From the entries that follow, copy exactly the lines beginning at the line holding "Task: Select the trytagging_purchase" and continuing through the line holding "Task: Jump to".

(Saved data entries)
● ● ● ● ●

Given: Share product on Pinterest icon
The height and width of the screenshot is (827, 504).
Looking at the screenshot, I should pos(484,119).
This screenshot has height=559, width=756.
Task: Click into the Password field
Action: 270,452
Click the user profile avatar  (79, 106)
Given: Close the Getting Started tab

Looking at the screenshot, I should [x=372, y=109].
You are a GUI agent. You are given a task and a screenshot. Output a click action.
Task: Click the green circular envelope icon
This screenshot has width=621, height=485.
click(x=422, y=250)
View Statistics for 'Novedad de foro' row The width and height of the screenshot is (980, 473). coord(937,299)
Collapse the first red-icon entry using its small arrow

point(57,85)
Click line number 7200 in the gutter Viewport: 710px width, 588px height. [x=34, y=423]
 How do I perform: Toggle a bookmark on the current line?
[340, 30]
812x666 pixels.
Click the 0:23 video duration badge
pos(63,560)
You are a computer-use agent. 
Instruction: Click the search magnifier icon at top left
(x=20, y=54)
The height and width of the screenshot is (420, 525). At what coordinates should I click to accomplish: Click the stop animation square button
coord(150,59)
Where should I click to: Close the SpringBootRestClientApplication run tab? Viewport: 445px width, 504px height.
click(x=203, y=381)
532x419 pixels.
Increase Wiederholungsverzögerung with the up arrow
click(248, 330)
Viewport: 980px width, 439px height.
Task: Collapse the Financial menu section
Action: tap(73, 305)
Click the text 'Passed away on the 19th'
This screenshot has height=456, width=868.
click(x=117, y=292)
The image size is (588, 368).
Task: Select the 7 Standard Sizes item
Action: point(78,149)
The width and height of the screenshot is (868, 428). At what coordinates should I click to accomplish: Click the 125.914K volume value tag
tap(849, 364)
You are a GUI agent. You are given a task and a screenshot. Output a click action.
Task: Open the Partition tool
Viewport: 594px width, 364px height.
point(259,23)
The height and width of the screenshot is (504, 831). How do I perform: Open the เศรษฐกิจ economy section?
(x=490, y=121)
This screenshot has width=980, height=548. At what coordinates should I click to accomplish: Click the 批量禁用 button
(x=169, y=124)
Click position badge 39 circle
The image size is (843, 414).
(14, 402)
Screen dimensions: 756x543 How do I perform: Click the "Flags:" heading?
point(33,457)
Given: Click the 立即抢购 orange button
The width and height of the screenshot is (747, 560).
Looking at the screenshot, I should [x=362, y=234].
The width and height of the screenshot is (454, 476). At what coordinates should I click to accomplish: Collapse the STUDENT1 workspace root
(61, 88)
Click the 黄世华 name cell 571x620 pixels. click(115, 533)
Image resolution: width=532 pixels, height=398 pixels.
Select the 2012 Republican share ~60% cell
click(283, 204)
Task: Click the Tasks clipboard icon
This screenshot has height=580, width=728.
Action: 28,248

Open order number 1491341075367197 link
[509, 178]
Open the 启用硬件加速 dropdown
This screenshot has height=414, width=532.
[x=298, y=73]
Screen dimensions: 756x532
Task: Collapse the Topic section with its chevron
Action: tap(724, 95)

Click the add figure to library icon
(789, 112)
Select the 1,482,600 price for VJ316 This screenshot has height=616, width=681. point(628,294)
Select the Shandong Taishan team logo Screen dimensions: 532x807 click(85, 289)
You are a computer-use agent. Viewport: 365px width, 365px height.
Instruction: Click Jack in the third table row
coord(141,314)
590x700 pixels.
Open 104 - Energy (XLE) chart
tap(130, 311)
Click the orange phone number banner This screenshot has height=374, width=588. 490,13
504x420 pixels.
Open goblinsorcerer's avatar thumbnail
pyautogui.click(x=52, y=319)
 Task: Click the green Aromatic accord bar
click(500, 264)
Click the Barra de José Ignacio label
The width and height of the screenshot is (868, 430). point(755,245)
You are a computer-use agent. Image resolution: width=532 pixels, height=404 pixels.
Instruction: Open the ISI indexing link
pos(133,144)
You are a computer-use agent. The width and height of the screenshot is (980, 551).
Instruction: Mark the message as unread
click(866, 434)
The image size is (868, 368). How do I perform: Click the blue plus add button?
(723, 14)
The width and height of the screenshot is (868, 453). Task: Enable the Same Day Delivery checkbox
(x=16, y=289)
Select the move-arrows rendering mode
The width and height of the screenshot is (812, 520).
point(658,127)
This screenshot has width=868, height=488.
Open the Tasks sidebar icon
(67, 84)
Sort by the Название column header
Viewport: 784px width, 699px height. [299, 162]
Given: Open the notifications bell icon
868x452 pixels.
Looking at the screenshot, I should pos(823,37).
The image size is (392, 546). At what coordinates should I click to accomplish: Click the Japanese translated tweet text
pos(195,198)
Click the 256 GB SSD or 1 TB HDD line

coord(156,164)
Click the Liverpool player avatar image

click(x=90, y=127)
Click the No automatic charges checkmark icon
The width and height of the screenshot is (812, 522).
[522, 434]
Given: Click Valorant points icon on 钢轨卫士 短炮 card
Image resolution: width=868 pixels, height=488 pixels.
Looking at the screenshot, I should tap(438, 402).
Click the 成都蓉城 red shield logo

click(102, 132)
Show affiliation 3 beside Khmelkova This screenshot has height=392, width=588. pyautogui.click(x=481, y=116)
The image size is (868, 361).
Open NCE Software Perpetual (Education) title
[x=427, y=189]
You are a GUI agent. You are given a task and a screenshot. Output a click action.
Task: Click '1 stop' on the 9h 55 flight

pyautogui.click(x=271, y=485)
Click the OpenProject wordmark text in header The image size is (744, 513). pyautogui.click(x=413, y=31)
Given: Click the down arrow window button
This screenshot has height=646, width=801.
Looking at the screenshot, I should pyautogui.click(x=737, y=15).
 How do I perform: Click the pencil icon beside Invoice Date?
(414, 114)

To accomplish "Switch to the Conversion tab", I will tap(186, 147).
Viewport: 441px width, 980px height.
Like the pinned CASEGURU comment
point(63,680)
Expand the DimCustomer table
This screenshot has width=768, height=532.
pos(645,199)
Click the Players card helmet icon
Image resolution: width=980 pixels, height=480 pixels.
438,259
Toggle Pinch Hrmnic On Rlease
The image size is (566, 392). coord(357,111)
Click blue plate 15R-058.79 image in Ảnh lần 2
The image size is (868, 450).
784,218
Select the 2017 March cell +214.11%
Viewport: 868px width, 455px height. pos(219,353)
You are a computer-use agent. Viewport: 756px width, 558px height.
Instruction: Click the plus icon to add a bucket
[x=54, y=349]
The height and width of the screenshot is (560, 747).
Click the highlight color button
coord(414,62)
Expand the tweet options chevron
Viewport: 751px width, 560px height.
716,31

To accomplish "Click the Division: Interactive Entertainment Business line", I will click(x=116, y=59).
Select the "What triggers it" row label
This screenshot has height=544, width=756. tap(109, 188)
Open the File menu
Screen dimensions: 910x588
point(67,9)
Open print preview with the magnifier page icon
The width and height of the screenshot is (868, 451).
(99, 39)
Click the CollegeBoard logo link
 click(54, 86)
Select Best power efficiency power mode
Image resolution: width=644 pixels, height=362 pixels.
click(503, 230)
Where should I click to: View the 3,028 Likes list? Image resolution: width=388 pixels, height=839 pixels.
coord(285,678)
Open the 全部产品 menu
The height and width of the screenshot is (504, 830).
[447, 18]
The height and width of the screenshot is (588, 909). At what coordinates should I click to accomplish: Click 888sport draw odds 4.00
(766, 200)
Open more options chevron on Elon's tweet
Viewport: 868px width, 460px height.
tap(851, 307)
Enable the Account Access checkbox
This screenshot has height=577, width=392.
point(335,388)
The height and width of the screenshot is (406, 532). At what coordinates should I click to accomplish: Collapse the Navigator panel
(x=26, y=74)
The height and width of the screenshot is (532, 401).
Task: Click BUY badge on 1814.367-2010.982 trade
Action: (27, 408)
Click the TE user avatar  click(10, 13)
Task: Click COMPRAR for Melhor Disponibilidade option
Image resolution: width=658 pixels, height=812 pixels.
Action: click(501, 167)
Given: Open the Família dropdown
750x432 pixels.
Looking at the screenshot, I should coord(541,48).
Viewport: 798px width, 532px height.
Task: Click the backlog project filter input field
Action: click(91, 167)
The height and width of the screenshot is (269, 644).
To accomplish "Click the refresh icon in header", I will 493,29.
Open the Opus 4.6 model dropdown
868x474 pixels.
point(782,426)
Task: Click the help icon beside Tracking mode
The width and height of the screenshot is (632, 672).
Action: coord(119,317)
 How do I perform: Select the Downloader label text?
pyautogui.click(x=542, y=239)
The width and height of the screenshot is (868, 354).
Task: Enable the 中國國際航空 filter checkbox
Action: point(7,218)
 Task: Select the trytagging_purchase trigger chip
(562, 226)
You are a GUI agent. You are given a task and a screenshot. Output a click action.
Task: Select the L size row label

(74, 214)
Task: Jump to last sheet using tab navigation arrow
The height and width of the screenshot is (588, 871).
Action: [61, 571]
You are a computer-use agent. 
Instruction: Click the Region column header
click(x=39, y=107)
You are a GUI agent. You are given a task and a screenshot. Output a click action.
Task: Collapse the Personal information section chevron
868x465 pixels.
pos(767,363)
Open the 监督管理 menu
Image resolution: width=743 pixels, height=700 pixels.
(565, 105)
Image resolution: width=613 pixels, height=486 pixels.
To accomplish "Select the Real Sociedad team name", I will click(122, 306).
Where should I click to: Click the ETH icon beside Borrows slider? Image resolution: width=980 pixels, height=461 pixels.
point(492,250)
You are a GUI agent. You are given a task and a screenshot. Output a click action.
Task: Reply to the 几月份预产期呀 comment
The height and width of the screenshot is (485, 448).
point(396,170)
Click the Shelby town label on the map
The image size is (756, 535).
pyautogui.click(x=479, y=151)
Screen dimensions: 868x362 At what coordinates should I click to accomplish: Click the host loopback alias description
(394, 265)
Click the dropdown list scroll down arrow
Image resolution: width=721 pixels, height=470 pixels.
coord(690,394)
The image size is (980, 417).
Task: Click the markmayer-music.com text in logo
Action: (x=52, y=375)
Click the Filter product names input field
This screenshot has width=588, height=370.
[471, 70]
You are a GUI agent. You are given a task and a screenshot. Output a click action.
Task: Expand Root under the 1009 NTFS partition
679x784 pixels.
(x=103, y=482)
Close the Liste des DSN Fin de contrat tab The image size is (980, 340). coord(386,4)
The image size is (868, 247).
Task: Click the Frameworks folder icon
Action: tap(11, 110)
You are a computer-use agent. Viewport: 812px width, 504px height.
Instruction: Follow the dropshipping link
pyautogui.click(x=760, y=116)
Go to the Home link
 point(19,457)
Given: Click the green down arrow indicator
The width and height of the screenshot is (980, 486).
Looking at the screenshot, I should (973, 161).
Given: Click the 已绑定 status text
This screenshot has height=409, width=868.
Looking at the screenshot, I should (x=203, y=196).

● ● ● ● ●

ANSWER TO THIS TASK.
 Task: Select the trytagging_purchase trigger chip
(562, 226)
You are a GUI agent. You are given a task and a screenshot. Output a click action.
Task: Select the L size row label

(74, 214)
Task: Jump to last sheet using tab navigation arrow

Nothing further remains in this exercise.